Background: Pancreatic ductal adenocarcinoma (PDAC) is the most common pancreatic neoplasm. Surgery is the factual curative option, but most patients present with advanced disease. In order to increase resectability, results of neoadjuvant chemotherapy (NAC) on metastatic disease were extrapolated to the neoadjuvant setting by many centers. The aim of our study was to retrospectively evaluate the outcome of patients who underwent upfront surgery (US)-PDAC and borderline (BR)-PDAC, and those resected after NAC to determine prognostic factors that might affect the outcome in these resected patients.
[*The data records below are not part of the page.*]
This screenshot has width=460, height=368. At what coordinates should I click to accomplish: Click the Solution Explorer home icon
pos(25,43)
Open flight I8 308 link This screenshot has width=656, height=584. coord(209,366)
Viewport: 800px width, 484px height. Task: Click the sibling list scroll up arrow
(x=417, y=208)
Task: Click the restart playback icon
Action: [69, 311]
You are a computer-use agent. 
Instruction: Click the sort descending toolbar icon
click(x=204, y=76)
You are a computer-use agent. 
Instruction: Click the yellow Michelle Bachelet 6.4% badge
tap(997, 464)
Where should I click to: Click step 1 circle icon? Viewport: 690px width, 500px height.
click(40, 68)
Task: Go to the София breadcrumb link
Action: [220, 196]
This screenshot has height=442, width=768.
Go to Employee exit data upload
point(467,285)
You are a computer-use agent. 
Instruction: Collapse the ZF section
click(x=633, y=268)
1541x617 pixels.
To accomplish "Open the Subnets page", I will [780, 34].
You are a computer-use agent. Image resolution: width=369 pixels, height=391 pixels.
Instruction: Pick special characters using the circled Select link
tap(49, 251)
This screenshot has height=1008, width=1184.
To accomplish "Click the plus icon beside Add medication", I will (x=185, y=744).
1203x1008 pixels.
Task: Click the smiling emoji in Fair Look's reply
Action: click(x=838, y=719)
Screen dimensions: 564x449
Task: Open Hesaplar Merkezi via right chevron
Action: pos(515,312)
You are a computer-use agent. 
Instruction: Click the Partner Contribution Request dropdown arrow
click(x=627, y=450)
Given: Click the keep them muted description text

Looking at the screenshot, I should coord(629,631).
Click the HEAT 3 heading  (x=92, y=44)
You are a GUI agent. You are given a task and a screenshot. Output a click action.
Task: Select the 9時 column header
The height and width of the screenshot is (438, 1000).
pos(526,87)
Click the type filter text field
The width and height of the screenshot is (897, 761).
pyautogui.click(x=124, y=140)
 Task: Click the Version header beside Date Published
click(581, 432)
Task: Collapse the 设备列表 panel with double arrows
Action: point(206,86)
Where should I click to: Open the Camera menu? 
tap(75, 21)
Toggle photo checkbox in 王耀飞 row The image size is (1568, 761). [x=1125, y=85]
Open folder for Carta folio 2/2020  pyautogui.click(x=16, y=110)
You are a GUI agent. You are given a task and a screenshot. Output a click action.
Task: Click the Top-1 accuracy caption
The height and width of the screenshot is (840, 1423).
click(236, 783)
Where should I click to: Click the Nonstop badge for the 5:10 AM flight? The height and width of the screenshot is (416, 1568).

Methods: One hundred fifty-one patients between January 2012 and March 2021 in our department were reviewed. Epidemiological characteristics and pre-operative induction treatment were assessed. Pathological reports were analyzed to evaluate the quality of oncological resection (R0/R1). Post-operative mortality and morbidity and survival data were reviewed.

Results: One hundred thirteen patients were addressed for US, and 38 were considered BR and referred for surgery after induction chemotherapy. The pancreatic resection R0 was 71.5% and R1 28.5%. pT3 rate was significantly higher in the US than BR (58,4% vs 34,2%, p= 0.005). The mean OS and DFS rates were 29.4 months 15.9 months respectively. There was no difference between OS and DFS of US vs BR patients. N0 patients had significantly longer OS and DFS (p=<0.001). R0 patients had significantly longer OS (p=0.03) and longer DFS (P=0.08). In the multivariate analysis, the presence of postoperative pancreatic fistula, R1 resection, N+ and not access to adjuvant chemotherapy were bad prognostic factors of OS.

Conclusions: Our study suggests the benefits of NAC for BR patients in downstaging tumors and rendering them amenable to resection, with same oncological result compared to US.

Keywords: FOLFIRINOX regimen; borderline pancreatic cancer; downstaging treatment; neoadjuvant chemiotherapy; pancreatic surgery outcomes.